Associations of epicardial fat with coronary calcification, insulin resistance, inflammation, and fibroblast growth factor-23 in stage 3-5 chronic kidney disease
1 Department of Medicine, Queen’s University, Kingston, ON, Canada
2 Queen’s University Vascular Calcification Investigators, Queen’s University, Kingston, ON, Canada
3 Department of Radiology, Queen’s University, Kingston, ON, Canada
4 Clinical Research Center, Kingston General Hospital, and Department of Community Health and Epidemiology, Queen’s University, Kingston, Ontario, Canada
5 Department of Biomedical and Molecular Sciences, Queen’s University, Kingston, ON, Canada
6 Room 2043 Etherington Hall, Queen’s University, Kingston, Ontario, K7L 3N6, Canada
BMC Nephrology 2013, 14:26 doi:10.1186/1471-2369-14-26Published: 26 January 2013
Epicardial fat, quantified in a single multi-slice computed tomography (MSCT) slice, is a reliable estimate of total epicardial fat volume (EFV). We sought to determine risk factors for EFV detected in a single-slice MSCT measurement (ssEFV) in pre-dialysis chronic kidney disease (CKD) patients. Our primary objective was to determine the association between ssEFV and coronary artery calcification (CAC).

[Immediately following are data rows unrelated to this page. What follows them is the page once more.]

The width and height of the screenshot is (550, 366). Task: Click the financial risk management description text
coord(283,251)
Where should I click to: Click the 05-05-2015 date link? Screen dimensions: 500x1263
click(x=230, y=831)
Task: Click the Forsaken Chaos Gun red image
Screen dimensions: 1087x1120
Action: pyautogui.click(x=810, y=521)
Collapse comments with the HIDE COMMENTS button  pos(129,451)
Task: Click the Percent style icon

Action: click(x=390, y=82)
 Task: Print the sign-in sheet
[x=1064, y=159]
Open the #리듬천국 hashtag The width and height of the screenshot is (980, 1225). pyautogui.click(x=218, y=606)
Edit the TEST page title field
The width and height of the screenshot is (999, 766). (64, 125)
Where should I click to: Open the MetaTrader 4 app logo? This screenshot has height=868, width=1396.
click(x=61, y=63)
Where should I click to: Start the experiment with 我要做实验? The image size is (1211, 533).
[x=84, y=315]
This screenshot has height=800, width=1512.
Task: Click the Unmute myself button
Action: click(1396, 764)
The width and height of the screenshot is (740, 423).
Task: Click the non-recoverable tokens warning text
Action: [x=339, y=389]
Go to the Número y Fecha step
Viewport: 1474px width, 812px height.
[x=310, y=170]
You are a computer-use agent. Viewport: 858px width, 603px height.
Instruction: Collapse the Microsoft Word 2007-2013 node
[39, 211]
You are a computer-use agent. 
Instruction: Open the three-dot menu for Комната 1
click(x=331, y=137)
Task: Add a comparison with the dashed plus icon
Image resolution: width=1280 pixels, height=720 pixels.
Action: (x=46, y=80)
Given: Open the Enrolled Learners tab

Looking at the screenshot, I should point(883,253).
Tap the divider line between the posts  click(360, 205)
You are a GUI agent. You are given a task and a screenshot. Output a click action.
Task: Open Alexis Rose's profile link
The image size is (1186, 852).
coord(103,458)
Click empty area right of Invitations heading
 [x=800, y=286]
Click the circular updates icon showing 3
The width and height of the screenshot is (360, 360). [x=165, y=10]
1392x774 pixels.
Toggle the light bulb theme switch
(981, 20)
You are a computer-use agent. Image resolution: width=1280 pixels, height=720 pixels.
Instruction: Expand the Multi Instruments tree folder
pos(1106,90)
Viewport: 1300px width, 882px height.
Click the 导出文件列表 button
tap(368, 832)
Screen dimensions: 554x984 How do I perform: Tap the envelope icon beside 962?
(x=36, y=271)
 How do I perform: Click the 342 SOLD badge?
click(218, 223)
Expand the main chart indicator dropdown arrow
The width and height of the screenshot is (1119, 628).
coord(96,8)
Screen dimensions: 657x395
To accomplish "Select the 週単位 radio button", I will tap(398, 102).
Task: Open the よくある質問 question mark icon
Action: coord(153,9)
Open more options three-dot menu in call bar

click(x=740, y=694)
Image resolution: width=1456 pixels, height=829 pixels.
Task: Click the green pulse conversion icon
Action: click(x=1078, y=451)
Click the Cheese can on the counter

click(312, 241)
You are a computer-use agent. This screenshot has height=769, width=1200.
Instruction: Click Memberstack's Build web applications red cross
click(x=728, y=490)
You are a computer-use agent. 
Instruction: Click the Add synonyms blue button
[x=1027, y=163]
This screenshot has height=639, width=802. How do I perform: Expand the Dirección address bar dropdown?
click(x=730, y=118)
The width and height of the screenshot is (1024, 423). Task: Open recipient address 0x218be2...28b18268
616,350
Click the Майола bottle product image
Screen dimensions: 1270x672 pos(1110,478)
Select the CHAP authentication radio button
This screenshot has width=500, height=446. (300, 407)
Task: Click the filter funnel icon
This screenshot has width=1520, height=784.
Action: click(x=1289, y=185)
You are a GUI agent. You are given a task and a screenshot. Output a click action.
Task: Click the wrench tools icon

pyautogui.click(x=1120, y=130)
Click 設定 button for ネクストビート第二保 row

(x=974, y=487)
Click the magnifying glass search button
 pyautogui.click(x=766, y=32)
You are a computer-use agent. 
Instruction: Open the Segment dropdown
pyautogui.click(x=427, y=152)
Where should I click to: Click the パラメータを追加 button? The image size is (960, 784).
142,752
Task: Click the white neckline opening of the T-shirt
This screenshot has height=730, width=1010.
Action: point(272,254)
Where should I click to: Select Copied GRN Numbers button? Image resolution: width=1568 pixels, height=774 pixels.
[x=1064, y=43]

94 pre-dialysis stage 3–5 CKD patients underwent MSCT to measure ssEFV and CAC. ssEFV was quantified at the level of the left main coronary artery. Measures of inflammation, traditional and kidney-related cardiovascular disease risk factors were collected.
Mean age: 63.7 ± 14 years, 56% male, 39% had diabetes, and mean eGFR: 25.1 ± 11.9 mL/min/1.73 m2. Mean ssEFV was 5.03 ± 2.4 cm3. By univariate analysis, body mass index (BMI) (r = 0.53; P = <0.0001), abdominal obesity (r = 0.51; P < 0.0001), high density lipoprotein (HDL) cholesterol (r = − 0.39; P = <0.0001), insulin resistance (log homeostasis model assessment of insulin resistance (log HOMA-IR)) (r = 0.38, P = 0.001), log interleukin-6 (IL-6) (r = 0.34; P = 0.001), and log urinary albumin to creatinine ratio (UACR) (r = 0.30, P = 0.004) demonstrated the strongest associations with ssEFV. Log coronary artery calcification (log CAC score) (r = 0.28, P = 0.006), and log fibroblast growth factor-23 (log FGF-23) (r = 0.23, P = 0.03) were also correlated with ssEFV. By linear regression, log CAC score (beta =0.40; 95% confidence interval (CI), 0.01-0.80; P = 0.045), increasing levels of IL-6 (beta = 0.99; 95% CI, 0.38 – 1.61; P = 0.002), abdominal obesity (beta = 1.86; 95% CI, 0.94 - 2.8; P < 0.0001), lower HDL cholesterol (beta = −2.30; 95% CI, – 3.68 to −0.83; P = 0.002) and albuminuria (log UACR, beta = 0.81; 95% CI, 0.2 to 1.4; P = 0.01) were risk factors for increased ssEFV.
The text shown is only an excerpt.